# Records for this exercise
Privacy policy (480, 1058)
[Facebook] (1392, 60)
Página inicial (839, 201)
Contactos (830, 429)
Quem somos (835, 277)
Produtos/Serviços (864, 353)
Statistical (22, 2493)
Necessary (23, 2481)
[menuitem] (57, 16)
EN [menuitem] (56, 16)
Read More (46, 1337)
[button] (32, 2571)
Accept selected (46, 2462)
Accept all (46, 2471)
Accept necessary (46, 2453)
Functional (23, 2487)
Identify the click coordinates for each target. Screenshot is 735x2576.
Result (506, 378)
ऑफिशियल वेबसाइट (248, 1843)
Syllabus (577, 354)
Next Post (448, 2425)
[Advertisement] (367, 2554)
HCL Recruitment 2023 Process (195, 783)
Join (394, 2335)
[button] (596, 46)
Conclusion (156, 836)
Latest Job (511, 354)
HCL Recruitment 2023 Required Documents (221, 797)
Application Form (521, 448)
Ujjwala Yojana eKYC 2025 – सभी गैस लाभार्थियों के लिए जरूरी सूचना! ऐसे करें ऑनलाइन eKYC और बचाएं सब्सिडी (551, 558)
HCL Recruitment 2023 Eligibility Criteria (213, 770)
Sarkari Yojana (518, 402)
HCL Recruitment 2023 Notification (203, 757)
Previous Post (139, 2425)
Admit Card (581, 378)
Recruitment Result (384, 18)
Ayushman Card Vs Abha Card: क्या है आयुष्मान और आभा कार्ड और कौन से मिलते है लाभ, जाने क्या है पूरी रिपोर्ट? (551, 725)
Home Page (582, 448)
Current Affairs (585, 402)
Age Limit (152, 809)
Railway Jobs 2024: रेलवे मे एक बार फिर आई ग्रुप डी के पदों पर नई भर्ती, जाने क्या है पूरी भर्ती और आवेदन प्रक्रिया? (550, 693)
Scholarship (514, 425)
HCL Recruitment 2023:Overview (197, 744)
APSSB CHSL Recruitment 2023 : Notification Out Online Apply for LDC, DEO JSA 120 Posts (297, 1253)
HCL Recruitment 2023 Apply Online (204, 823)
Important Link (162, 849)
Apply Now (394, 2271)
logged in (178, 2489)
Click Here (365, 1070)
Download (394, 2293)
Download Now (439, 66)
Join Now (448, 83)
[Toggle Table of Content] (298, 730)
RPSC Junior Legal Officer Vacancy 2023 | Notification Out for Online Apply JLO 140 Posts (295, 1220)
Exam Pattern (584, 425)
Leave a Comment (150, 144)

# Required work
What you give back must be the stretch above, starting at the line with "Identify the click" and ending at the line with "[Toggle Table of Content] (298, 730)", copied exactly.

# Response
Identify the click coordinates for each target. Screenshot is 735x2576.
Result (506, 378)
ऑफिशियल वेबसाइट (248, 1843)
Syllabus (577, 354)
Next Post (448, 2425)
[Advertisement] (367, 2554)
HCL Recruitment 2023 Process (195, 783)
Join (394, 2335)
[button] (596, 46)
Conclusion (156, 836)
Latest Job (511, 354)
HCL Recruitment 2023 Required Documents (221, 797)
Application Form (521, 448)
Ujjwala Yojana eKYC 2025 – सभी गैस लाभार्थियों के लिए जरूरी सूचना! ऐसे करें ऑनलाइन eKYC और बचाएं सब्सिडी (551, 558)
HCL Recruitment 2023 Eligibility Criteria (213, 770)
Sarkari Yojana (518, 402)
HCL Recruitment 2023 Notification (203, 757)
Previous Post (139, 2425)
Admit Card (581, 378)
Recruitment Result (384, 18)
Ayushman Card Vs Abha Card: क्या है आयुष्मान और आभा कार्ड और कौन से मिलते है लाभ, जाने क्या है पूरी रिपोर्ट? (551, 725)
Home Page (582, 448)
Current Affairs (585, 402)
Age Limit (152, 809)
Railway Jobs 2024: रेलवे मे एक बार फिर आई ग्रुप डी के पदों पर नई भर्ती, जाने क्या है पूरी भर्ती और आवेदन प्रक्रिया? (550, 693)
Scholarship (514, 425)
HCL Recruitment 2023:Overview (197, 744)
APSSB CHSL Recruitment 2023 : Notification Out Online Apply for LDC, DEO JSA 120 Posts (297, 1253)
HCL Recruitment 2023 Apply Online (204, 823)
Important Link (162, 849)
Apply Now (394, 2271)
logged in (178, 2489)
Click Here (365, 1070)
Download (394, 2293)
Download Now (439, 66)
Join Now (448, 83)
[Toggle Table of Content] (298, 730)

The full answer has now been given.